Sinon j'ai trouvé un beau thème GTK2 qui va avec le thème Fluxbox pour ceux ki veulent faire genre MAC OSX (perso j'adore le design) 

http://themes.freshmeat.net/projects/panther-gtk/

----------

## yoyo

 *Bastux wrote:*   

> Ayé en fait pour lancer des trucs j'ai trouvé, c'était via .fluxbox/init ya une ligne :
> 
> session.screen0.rootCommand: ??
> 
> il suffit de rajouter l'emplacement d'un script quelconque, par exemple startup.sh pour faire plaisir à yoyo   

 Ta solution est différente de celle que j'avais proposée (elle démarrait les applis etc. avant de lancer fluxbox) mais bon puisqu'elle marche ça mefait plaisir quand même.  :Wink: 

 *Bastux wrote:*   

> Trop de la baballe!!! ça marche avec switch2!!

 Ah, je me disais bien aussi !!!

 *Bastux wrote:*   

> Yoyo, you're my master of fluxbox!

 Et encore, je me ménage ...   :Cool: 

 :Laughing:   :Laughing:   :Laughing: 

----------

## yuk159

 *Bastux wrote:*   

> Yoyo, you're my master of fluxbox!

  *yoyo wrote:*   

> Et encore, je me ménage ...  
> 
>   

 

PDR The_FluxMaster is here   :Cool:   :Mr. Green: 

----------

## moon69

salut,

j'en profite pour poser une question sur fluxbox

les menu transparents fonctionne ? et comment activer la fonction ?

========================

Traduisez en anglais la phrase suivante, tirée du fil de discussion sur Fluxbox : « j'en profite pour poser une question sur fluxbox ».

EXTRAIT DE DONNÉES:
========================

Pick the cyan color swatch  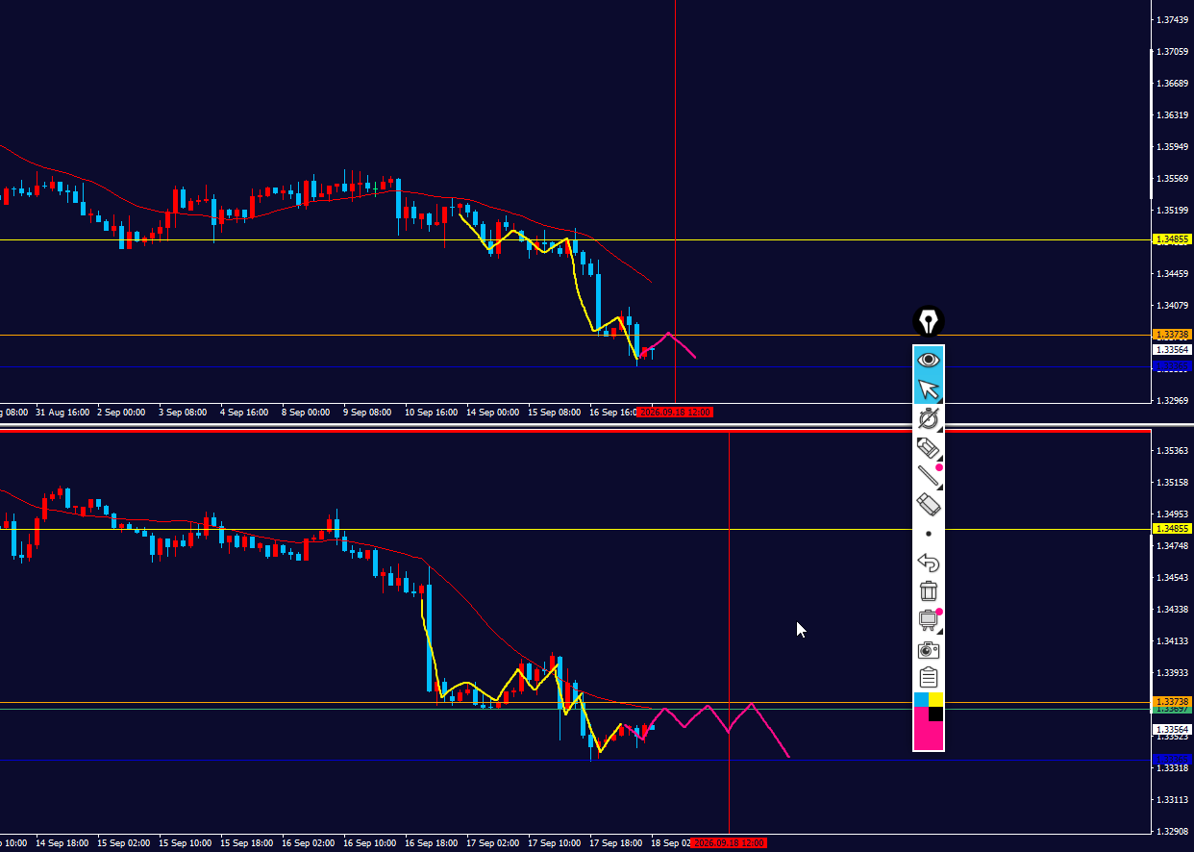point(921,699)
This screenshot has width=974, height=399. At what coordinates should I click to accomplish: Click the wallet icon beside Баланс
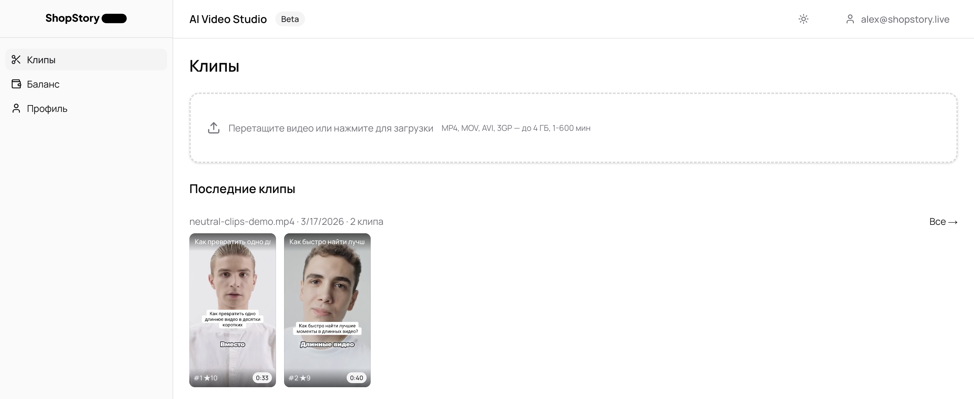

========================

CORRIGÉ: I'm taking the opportunity to ask a question about fluxbox